Save and Publish the Result

Error Messages, Explained

Query the Results of a Query

Querying DateTime Datatype Columns

SoQL Functions


When to Shape or Join with the SoQL Query Editor

Published datasets on Data & Insights may be shaped by filtering, sorting, grouping, and performing other functions against the source dataset. Published datasets may also be joined together with other published datasets on Data & Insights. Both actions, shaping and joining, populate a new derived view with the desired data. The new view continuously refers back to the source or sources it has been produced from.

Available on Enterprise Data Platform, the SoQL Query Editor is an advanced surface for building and running queries on your published datasets in order to produce these views. This Query Editor enables a view to be articulated with Socrata Query Language, including all functions documented at Socrata Query Language is similar to Structured Query Language (SQL). The syntax will likely feel familiar to you if you are familiar with SQL.

The SoQL Query Editor also supports joins. The JOIN keyword may be used to join published Data & Insights datasets together as part of a SoQL query.


To open the Query Editor:

  1. On a published dataset, “View Data”.
  2. Select “Create View” on the action bar, in blue. This creates a draft view of the source dataset. You can only filter and perform other queries on a view of the source dataset.
  3. Open the Filter menu, in blue, and select SoQL Query Editor from the Filter pane.


SoQL Query Editor

The Editor is a surface for building a query. The columns in your dataset are listed after a SELECT keyword in the editor when you first open it up.   


To the right, Keywords, Columns, and Functions are listed. When hovering over one of these elements, you can get “Info” about the element or “Add” that keyword, column name, or function to your query at the location of your cursor.

Keywords are the foundational verbs of your query.

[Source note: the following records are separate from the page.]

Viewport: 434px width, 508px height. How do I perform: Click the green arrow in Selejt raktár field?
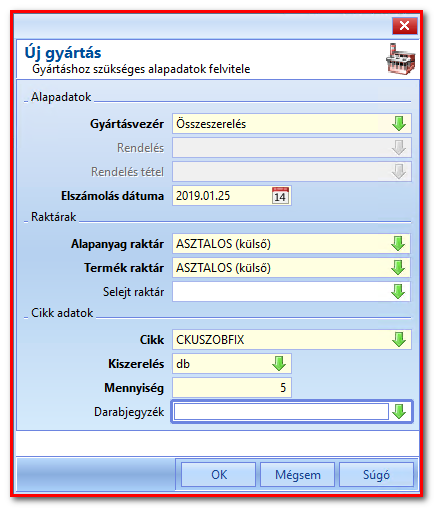pos(398,292)
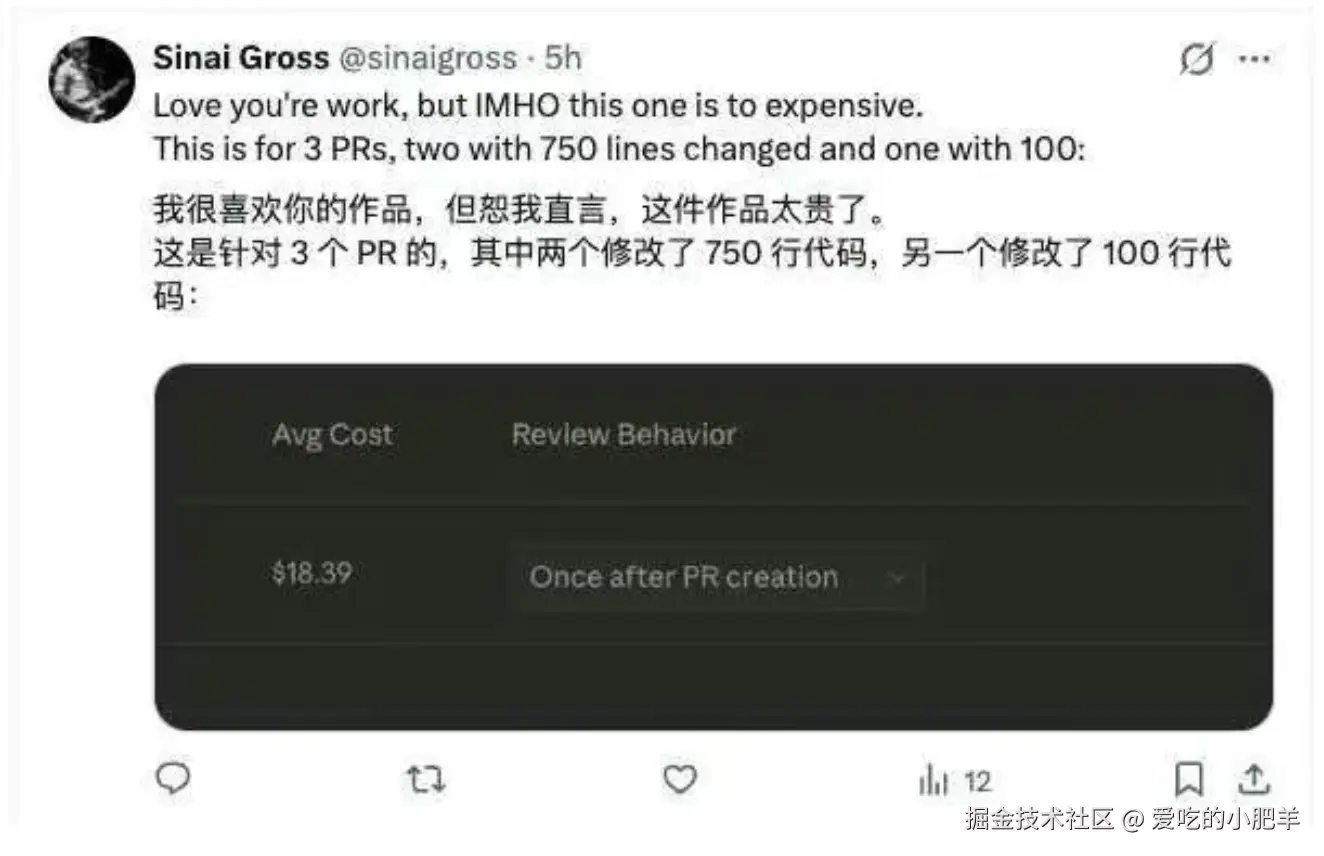This screenshot has width=1324, height=856.
Task: Open the view analytics bar-chart icon
Action: pyautogui.click(x=932, y=780)
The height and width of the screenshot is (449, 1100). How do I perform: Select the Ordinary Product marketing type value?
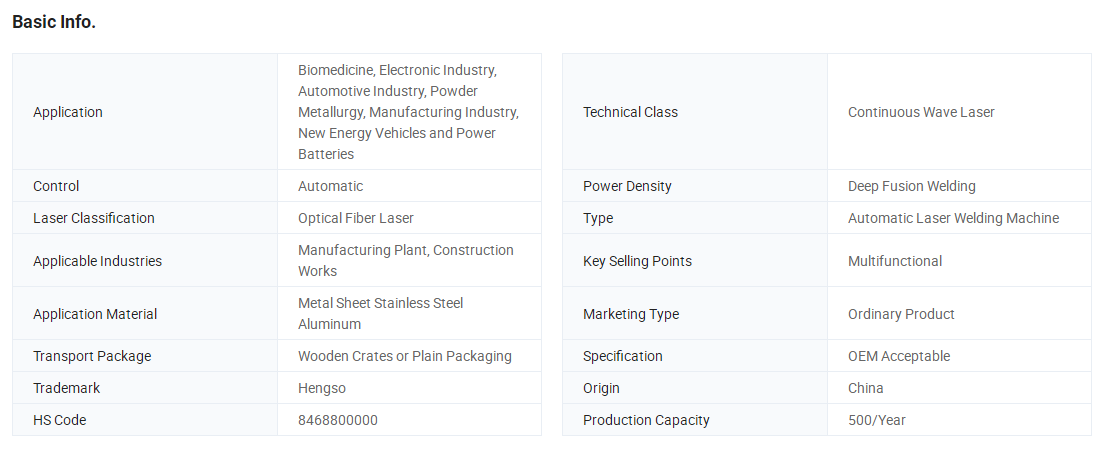(x=901, y=314)
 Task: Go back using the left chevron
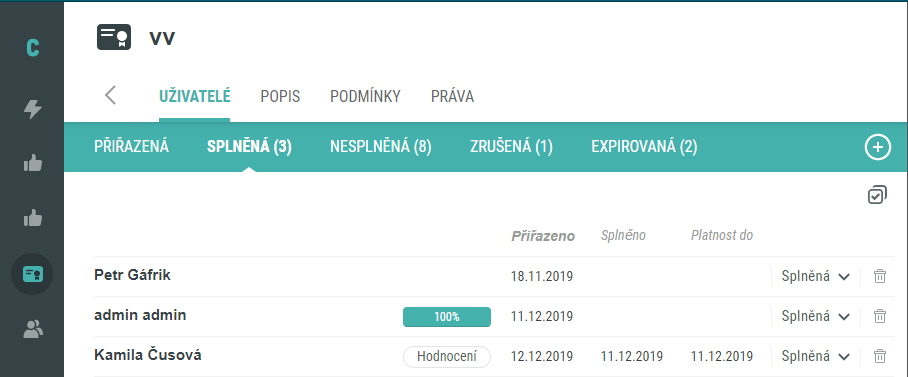coord(111,95)
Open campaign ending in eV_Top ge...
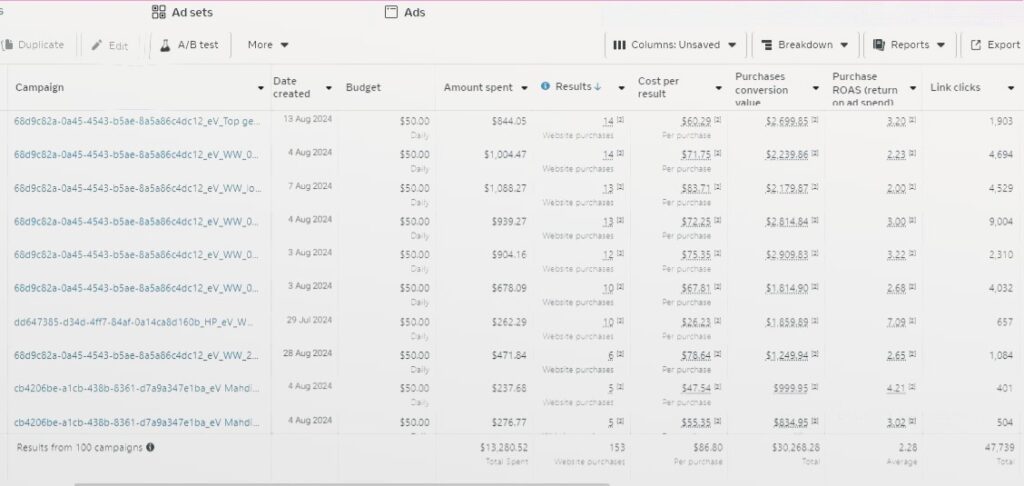This screenshot has height=486, width=1024. click(137, 121)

  • SELECT – selects columns from your source
  • JOIN – allows for data from another published Data & Insights dataset to be queried and included
  • WHERE – filters the records to be returned based on conditions you provide
  • GROUP BY – determines any groupings to use based on columns you provide
  • HAVING – filters records returned from an aggregation
  • ORDER BY – determines the order of the results

Underneath the editing space, a preview of your query results will be returned after you “Run” your query.

Aliasing Column Field Names

Within the SELECT statement, you may alias any columns with new field names. Be sure to use only valid field names:

  • all lowercase
  • no spaces
  • cannot be the same as another field in the query
  • cannot start with a number

Shape Data

Shaping data refers to actions such as aggregating, grouping, or calculating values from the column and records of your source dataset. Your inputs may be manipulated by the functions documented in the side panel of the query editor.

This example aggregates the total number of units within affordability bands. When applying a function to a column, place the function’s name just before the column name. Be sure to surround the column name with parenthesis to indicate that it is the object to be acted upon by that function.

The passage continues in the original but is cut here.